# Going to get my trailer tomorrow.



## gunslinger (Sep 17, 2011)

Can't wait to see the pictures.


----------



## Palomine (Oct 30, 2010)

Trying to figure out how to get pictures here?


----------



## Palomine (Oct 30, 2010)

Hope this works....


----------



## Palomine (Oct 30, 2010)

Well, won't let me put more on here???

Can't figure it out and don't feel like fighting with it now.

If anyone wants, I can e-mail you pictures.

Had LineX type coating put in dressing/tack room, of off white color, under bridles, and where saddle rack goes, as well as where you climb up to GN bed area.

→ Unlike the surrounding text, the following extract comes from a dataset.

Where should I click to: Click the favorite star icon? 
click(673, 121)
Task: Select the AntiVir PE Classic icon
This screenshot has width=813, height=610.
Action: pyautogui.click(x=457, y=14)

Had black LineX type material put in horse compartment, and also under the nose of the GN for protection against rocks. And on fender wells, and little aluminum step to go up.

LineX on step leading into dressing/tack room too.

LED lights on rear, lights all fixed, new tires, new flooring under mats, and called Sundowner for the graphics package, didn't have the '97 ones anymore, so choose from the '07-13 package I think? Anyway. They don't make the blue Sundowner logo anymore, nor do they have the Horizon graphic now.

But all in all, I think it looks pretty spiffy!


----------



## Dustbunny (Oct 22, 2012)

Nice looking trailer!


----------



## Zexious (Aug 2, 2013)

That is a nice looking trailer!


----------



## Mingiz (Jan 29, 2009)

Nice looking trailer. Enjoy!!!!:lol:


----------